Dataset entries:

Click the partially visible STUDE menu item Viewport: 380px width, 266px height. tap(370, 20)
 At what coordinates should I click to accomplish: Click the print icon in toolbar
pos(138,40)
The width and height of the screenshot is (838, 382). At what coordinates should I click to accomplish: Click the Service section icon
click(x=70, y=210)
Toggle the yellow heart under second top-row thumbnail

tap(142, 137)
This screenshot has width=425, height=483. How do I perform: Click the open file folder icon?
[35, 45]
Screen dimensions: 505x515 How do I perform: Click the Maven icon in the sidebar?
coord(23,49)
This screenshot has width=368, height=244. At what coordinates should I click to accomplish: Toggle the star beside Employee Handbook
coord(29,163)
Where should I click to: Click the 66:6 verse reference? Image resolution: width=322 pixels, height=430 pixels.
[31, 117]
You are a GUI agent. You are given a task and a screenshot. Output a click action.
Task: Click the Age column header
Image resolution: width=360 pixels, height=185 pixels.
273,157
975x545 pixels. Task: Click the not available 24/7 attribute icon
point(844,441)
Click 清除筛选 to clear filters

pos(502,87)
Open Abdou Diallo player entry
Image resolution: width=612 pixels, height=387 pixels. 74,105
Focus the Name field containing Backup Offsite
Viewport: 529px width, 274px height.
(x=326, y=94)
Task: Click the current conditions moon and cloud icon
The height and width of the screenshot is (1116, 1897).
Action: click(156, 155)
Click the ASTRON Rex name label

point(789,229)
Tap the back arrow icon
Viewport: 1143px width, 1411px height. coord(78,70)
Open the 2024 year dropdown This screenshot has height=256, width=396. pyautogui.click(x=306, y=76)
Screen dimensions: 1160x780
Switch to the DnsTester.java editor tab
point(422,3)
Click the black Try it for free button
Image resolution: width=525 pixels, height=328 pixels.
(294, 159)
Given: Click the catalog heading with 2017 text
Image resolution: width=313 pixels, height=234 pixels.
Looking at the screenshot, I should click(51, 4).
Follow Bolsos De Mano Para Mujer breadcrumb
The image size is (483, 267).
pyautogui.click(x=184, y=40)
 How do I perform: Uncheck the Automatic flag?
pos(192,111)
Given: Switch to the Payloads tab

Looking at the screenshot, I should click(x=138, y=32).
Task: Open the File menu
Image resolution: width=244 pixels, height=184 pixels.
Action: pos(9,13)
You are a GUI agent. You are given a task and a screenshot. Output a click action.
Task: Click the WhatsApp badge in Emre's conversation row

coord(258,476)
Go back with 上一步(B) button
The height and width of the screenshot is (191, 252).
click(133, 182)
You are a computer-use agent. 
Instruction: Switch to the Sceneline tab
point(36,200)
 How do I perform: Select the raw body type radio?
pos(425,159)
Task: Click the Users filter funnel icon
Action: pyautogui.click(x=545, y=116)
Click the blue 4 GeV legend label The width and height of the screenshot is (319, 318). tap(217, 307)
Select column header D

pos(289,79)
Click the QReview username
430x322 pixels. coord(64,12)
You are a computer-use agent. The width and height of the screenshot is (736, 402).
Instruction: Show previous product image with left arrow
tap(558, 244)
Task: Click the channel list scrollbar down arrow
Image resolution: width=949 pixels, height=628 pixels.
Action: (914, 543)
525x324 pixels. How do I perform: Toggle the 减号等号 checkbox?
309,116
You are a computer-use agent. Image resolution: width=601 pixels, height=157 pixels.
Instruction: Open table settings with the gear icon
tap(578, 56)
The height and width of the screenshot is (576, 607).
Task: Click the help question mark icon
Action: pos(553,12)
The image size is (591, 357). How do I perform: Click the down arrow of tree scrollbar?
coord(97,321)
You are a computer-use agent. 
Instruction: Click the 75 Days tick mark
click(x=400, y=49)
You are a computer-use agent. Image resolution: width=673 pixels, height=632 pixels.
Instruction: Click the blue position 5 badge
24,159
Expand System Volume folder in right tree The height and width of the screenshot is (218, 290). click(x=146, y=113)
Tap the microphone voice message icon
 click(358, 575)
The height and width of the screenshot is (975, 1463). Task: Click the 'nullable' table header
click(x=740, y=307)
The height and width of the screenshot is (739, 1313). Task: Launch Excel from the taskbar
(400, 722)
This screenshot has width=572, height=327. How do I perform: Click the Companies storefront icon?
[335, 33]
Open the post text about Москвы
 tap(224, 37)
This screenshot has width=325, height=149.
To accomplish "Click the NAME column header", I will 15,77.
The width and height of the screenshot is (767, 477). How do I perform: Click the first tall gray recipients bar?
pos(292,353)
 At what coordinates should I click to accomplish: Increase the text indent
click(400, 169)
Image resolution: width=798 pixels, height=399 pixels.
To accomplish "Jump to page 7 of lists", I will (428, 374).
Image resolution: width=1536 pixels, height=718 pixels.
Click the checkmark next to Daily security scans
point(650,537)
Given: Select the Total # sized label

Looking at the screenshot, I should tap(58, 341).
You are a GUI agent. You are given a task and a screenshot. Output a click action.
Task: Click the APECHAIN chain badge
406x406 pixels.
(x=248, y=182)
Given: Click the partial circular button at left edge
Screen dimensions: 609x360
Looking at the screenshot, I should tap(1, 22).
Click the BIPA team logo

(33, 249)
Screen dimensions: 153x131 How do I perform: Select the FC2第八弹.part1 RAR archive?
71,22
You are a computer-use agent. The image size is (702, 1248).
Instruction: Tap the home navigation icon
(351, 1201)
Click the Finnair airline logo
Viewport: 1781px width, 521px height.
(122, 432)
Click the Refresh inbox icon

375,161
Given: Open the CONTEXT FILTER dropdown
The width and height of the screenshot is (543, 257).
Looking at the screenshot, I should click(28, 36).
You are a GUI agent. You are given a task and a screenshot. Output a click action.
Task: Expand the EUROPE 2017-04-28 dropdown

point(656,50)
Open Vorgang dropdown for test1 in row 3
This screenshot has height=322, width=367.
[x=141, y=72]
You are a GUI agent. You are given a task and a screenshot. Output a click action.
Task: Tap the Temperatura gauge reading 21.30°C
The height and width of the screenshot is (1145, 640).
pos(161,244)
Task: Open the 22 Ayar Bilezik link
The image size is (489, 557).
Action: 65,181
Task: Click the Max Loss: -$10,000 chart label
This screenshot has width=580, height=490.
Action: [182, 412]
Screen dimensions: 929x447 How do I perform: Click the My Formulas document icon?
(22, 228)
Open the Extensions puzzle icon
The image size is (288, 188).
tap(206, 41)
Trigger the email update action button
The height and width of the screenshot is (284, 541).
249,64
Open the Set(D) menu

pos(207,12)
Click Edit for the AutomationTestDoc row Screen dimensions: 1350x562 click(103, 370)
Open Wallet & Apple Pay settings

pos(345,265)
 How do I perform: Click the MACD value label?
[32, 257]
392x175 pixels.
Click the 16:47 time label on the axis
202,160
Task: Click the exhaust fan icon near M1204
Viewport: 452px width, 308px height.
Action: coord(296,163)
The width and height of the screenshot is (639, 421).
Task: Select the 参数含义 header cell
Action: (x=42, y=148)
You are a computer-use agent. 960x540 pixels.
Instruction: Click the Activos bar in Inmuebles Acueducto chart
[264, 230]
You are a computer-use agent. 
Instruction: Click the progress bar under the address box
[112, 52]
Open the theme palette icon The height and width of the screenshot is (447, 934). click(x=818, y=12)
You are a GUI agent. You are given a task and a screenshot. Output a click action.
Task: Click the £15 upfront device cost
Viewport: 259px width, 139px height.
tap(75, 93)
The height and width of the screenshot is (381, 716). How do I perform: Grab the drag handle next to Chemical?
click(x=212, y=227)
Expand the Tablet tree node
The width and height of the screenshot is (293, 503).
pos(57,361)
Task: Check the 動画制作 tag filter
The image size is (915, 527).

Try it: What you return should be the records above, repeated exactly.

Exercise response:
Click the partially visible STUDE menu item Viewport: 380px width, 266px height. tap(370, 20)
 At what coordinates should I click to accomplish: Click the print icon in toolbar
pos(138,40)
The width and height of the screenshot is (838, 382). At what coordinates should I click to accomplish: Click the Service section icon
click(x=70, y=210)
Toggle the yellow heart under second top-row thumbnail

tap(142, 137)
This screenshot has width=425, height=483. How do I perform: Click the open file folder icon?
[35, 45]
Screen dimensions: 505x515 How do I perform: Click the Maven icon in the sidebar?
coord(23,49)
This screenshot has width=368, height=244. At what coordinates should I click to accomplish: Toggle the star beside Employee Handbook
coord(29,163)
Where should I click to: Click the 66:6 verse reference? Image resolution: width=322 pixels, height=430 pixels.
[31, 117]
You are a GUI agent. You are given a task and a screenshot. Output a click action.
Task: Click the Age column header
Image resolution: width=360 pixels, height=185 pixels.
273,157
975x545 pixels. Task: Click the not available 24/7 attribute icon
point(844,441)
Click 清除筛选 to clear filters

pos(502,87)
Open Abdou Diallo player entry
Image resolution: width=612 pixels, height=387 pixels. 74,105
Focus the Name field containing Backup Offsite
Viewport: 529px width, 274px height.
(x=326, y=94)
Task: Click the current conditions moon and cloud icon
The height and width of the screenshot is (1116, 1897).
Action: click(156, 155)
Click the ASTRON Rex name label

point(789,229)
Tap the back arrow icon
Viewport: 1143px width, 1411px height. coord(78,70)
Open the 2024 year dropdown This screenshot has height=256, width=396. pyautogui.click(x=306, y=76)
Screen dimensions: 1160x780
Switch to the DnsTester.java editor tab
point(422,3)
Click the black Try it for free button
Image resolution: width=525 pixels, height=328 pixels.
(294, 159)
Given: Click the catalog heading with 2017 text
Image resolution: width=313 pixels, height=234 pixels.
Looking at the screenshot, I should click(51, 4).
Follow Bolsos De Mano Para Mujer breadcrumb
The image size is (483, 267).
pyautogui.click(x=184, y=40)
 How do I perform: Uncheck the Automatic flag?
pos(192,111)
Given: Switch to the Payloads tab

Looking at the screenshot, I should click(x=138, y=32).
Task: Open the File menu
Image resolution: width=244 pixels, height=184 pixels.
Action: pos(9,13)
You are a GUI agent. You are given a task and a screenshot. Output a click action.
Task: Click the WhatsApp badge in Emre's conversation row

coord(258,476)
Go back with 上一步(B) button
The height and width of the screenshot is (191, 252).
click(133, 182)
You are a computer-use agent. 
Instruction: Switch to the Sceneline tab
point(36,200)
 How do I perform: Select the raw body type radio?
pos(425,159)
Task: Click the Users filter funnel icon
Action: pyautogui.click(x=545, y=116)
Click the blue 4 GeV legend label The width and height of the screenshot is (319, 318). tap(217, 307)
Select column header D

pos(289,79)
Click the QReview username
430x322 pixels. coord(64,12)
You are a computer-use agent. The width and height of the screenshot is (736, 402).
Instruction: Show previous product image with left arrow
tap(558, 244)
Task: Click the channel list scrollbar down arrow
Image resolution: width=949 pixels, height=628 pixels.
Action: (914, 543)
525x324 pixels. How do I perform: Toggle the 减号等号 checkbox?
309,116
You are a computer-use agent. Image resolution: width=601 pixels, height=157 pixels.
Instruction: Open table settings with the gear icon
tap(578, 56)
The height and width of the screenshot is (576, 607).
Task: Click the help question mark icon
Action: pos(553,12)
The image size is (591, 357). How do I perform: Click the down arrow of tree scrollbar?
coord(97,321)
You are a computer-use agent. 
Instruction: Click the 75 Days tick mark
click(x=400, y=49)
You are a computer-use agent. Image resolution: width=673 pixels, height=632 pixels.
Instruction: Click the blue position 5 badge
24,159
Expand System Volume folder in right tree The height and width of the screenshot is (218, 290). click(x=146, y=113)
Tap the microphone voice message icon
 click(358, 575)
The height and width of the screenshot is (975, 1463). Task: Click the 'nullable' table header
click(x=740, y=307)
The height and width of the screenshot is (739, 1313). Task: Launch Excel from the taskbar
(400, 722)
This screenshot has width=572, height=327. How do I perform: Click the Companies storefront icon?
[335, 33]
Open the post text about Москвы
 tap(224, 37)
This screenshot has width=325, height=149.
To accomplish "Click the NAME column header", I will 15,77.
The width and height of the screenshot is (767, 477). How do I perform: Click the first tall gray recipients bar?
pos(292,353)
 At what coordinates should I click to accomplish: Increase the text indent
click(400, 169)
Image resolution: width=798 pixels, height=399 pixels.
To accomplish "Jump to page 7 of lists", I will (428, 374).
Image resolution: width=1536 pixels, height=718 pixels.
Click the checkmark next to Daily security scans
point(650,537)
Given: Select the Total # sized label

Looking at the screenshot, I should tap(58, 341).
You are a GUI agent. You are given a task and a screenshot. Output a click action.
Task: Click the APECHAIN chain badge
406x406 pixels.
(x=248, y=182)
Given: Click the partial circular button at left edge
Screen dimensions: 609x360
Looking at the screenshot, I should tap(1, 22).
Click the BIPA team logo

(33, 249)
Screen dimensions: 153x131 How do I perform: Select the FC2第八弹.part1 RAR archive?
71,22
You are a computer-use agent. The image size is (702, 1248).
Instruction: Tap the home navigation icon
(351, 1201)
Click the Finnair airline logo
Viewport: 1781px width, 521px height.
(122, 432)
Click the Refresh inbox icon

375,161
Given: Open the CONTEXT FILTER dropdown
The width and height of the screenshot is (543, 257).
Looking at the screenshot, I should click(28, 36).
You are a GUI agent. You are given a task and a screenshot. Output a click action.
Task: Expand the EUROPE 2017-04-28 dropdown

point(656,50)
Open Vorgang dropdown for test1 in row 3
This screenshot has height=322, width=367.
[x=141, y=72]
You are a GUI agent. You are given a task and a screenshot. Output a click action.
Task: Tap the Temperatura gauge reading 21.30°C
The height and width of the screenshot is (1145, 640).
pos(161,244)
Task: Open the 22 Ayar Bilezik link
The image size is (489, 557).
Action: 65,181
Task: Click the Max Loss: -$10,000 chart label
This screenshot has width=580, height=490.
Action: [182, 412]
Screen dimensions: 929x447 How do I perform: Click the My Formulas document icon?
(22, 228)
Open the Extensions puzzle icon
The image size is (288, 188).
tap(206, 41)
Trigger the email update action button
The height and width of the screenshot is (284, 541).
249,64
Open the Set(D) menu

pos(207,12)
Click Edit for the AutomationTestDoc row Screen dimensions: 1350x562 click(103, 370)
Open Wallet & Apple Pay settings

pos(345,265)
 How do I perform: Click the MACD value label?
[32, 257]
392x175 pixels.
Click the 16:47 time label on the axis
202,160
Task: Click the exhaust fan icon near M1204
Viewport: 452px width, 308px height.
Action: coord(296,163)
The width and height of the screenshot is (639, 421).
Task: Select the 参数含义 header cell
Action: (x=42, y=148)
You are a computer-use agent. 960x540 pixels.
Instruction: Click the Activos bar in Inmuebles Acueducto chart
[264, 230]
You are a computer-use agent. 
Instruction: Click the progress bar under the address box
[112, 52]
Open the theme palette icon The height and width of the screenshot is (447, 934). click(x=818, y=12)
You are a GUI agent. You are given a task and a screenshot. Output a click action.
Task: Click the £15 upfront device cost
Viewport: 259px width, 139px height.
tap(75, 93)
The height and width of the screenshot is (381, 716). How do I perform: Grab the drag handle next to Chemical?
click(x=212, y=227)
Expand the Tablet tree node
The width and height of the screenshot is (293, 503).
pos(57,361)
Task: Check the 動画制作 tag filter
The image size is (915, 527).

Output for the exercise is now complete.